S not being able to speak English fluently was no problem. Counterintuitively, we both agreed that lack of shared language helped our relationship. Before meeting S, I spoke quickly, to the point of it being unsettling and sometimes cryptic. Think Jesse Eisenberg in every movie he’s in. With S, things were different. If I spoke English to her as I normally did, she wouldn’t be able to keep up. For the first time ever, I had a forcing function on me to speak slowly and clearly. A higher bar for real communication.

Not only did speaking slower make things more romantic, it allowed for me to get my points and feelings across clearer. Two birds one stone. Since the two of us were speaking slower, extra bandwidth opened up via facial emotions, hand gestures, and body movements. Communication became more fun with S, there would be no debates, nit picks, or misunderstandings. Silly body movements and facial expressions made up for the bandwidth lost from a smaller vocabulary. Think long text filled misunderstanding-prone email conversations from the 90s transformed into quick paced snapchat/facebook-esque emoji convos paired with selfies. The communication’s still there, it’s just a different form.

The paradox of culture is that language, the system most frequently used to describe culture, is by nature poorly adapted to this difficult task. It is too linear, not comprehensive enough, too slow, too limited, too constrained, too unnatural, too much of a product of its own evolution, and too artificial.

– Beyond Culture, Edward Hall

Lack of a shared language resulted in less friction between S and me. We were more lighthearted and had a special expressive freedom together. Our communication, stripped of complex language, had more of a primal feel to it. Language, especially complex language, acts as an abstraction above our emotions and thoughts. Language serves a valuable purpose in that it lets us serialize, write down, save, and send dense information rich messages. But while language has its purposes, there are also many situations where it can be misused or where other forms of non-verbal communications are more appropriate.

A sincere smile will always express more than “I am happy”, some emotions can’t be expressed with words without being distorted. Commonly understood words and their utility also differ by culture. Some words and the meanings they represent, don’t exist in certain languages. S and I weren’t working together on a complex project, but we were just dating, exploring a new city, and having fun. On dates with native English speaking girls, language would sometimes feel like a rigid thing that kept our emotions and feelings trapped, leading to stifling misunderstandings.

Encode / decode failure means bad communication, no matter how high vocabulary the messages being transmitted are. I think that language is overused and overrated, and people in general have a lack of creativity going on when it comes to communication.

Here is a photo of Venice, CA. S and I's goto hangout spot

Here is a photo of Venice, CA. S and I's goto hangout spot

“93% of all daily communication is nonverbal” – Dr. Albert Mehrabian, author of Silent Messages, conducted several studies on nonverbal communication. He found that 7% of any message is conveyed through words, 38% through certain vocal elements, and 55% through nonverbal elements (facial expressions, gestures, posture, etc). Subtracting the 7% for actual vocal content leaves one with the 93% statistic.
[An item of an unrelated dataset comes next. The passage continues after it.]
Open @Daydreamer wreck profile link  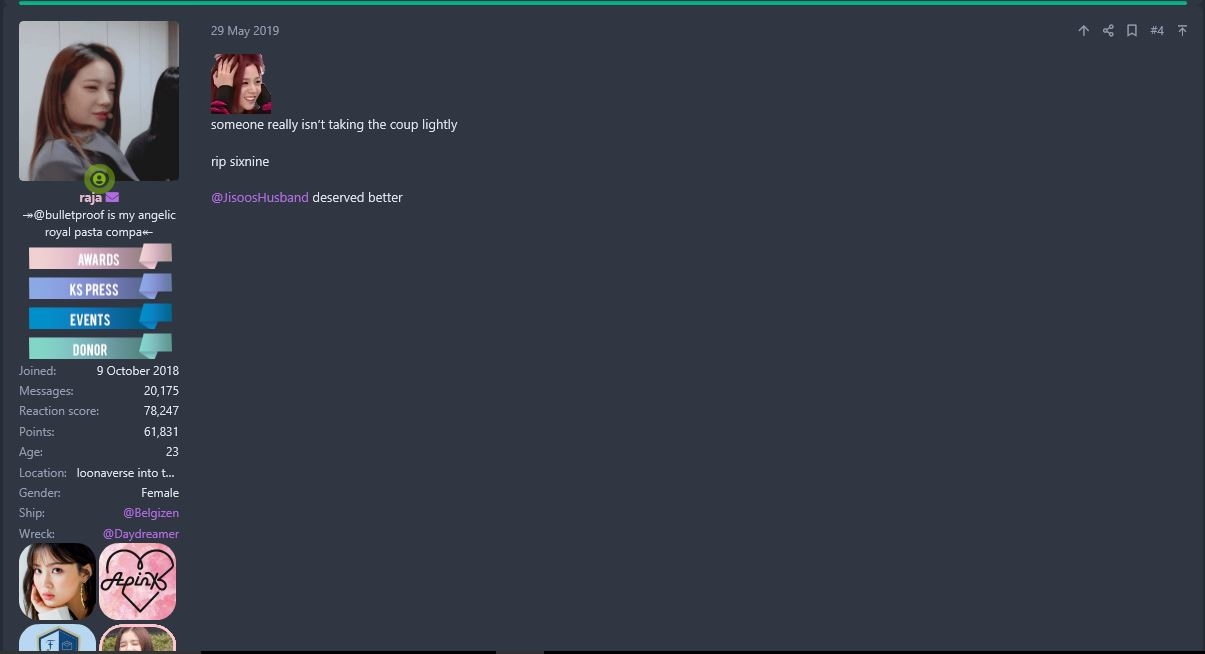(x=141, y=534)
Thanks for reading! If you are interested in these topics: high/low context interactions, non-verbal communications, and culture, check out Edward Hall’s fascinating book that dives far deeper into the subject called Beyond Culture.

Until next time, Lucas

Lucas Ou-Yang Hey, thanks for reading! I'm Lucas Ou-Yang, read more about me here. I'm enthusiastic about creative media, recommendation engines, Asian identity, political praxis, and making latte art. Please feel free reach out professionally with any concerns or comments!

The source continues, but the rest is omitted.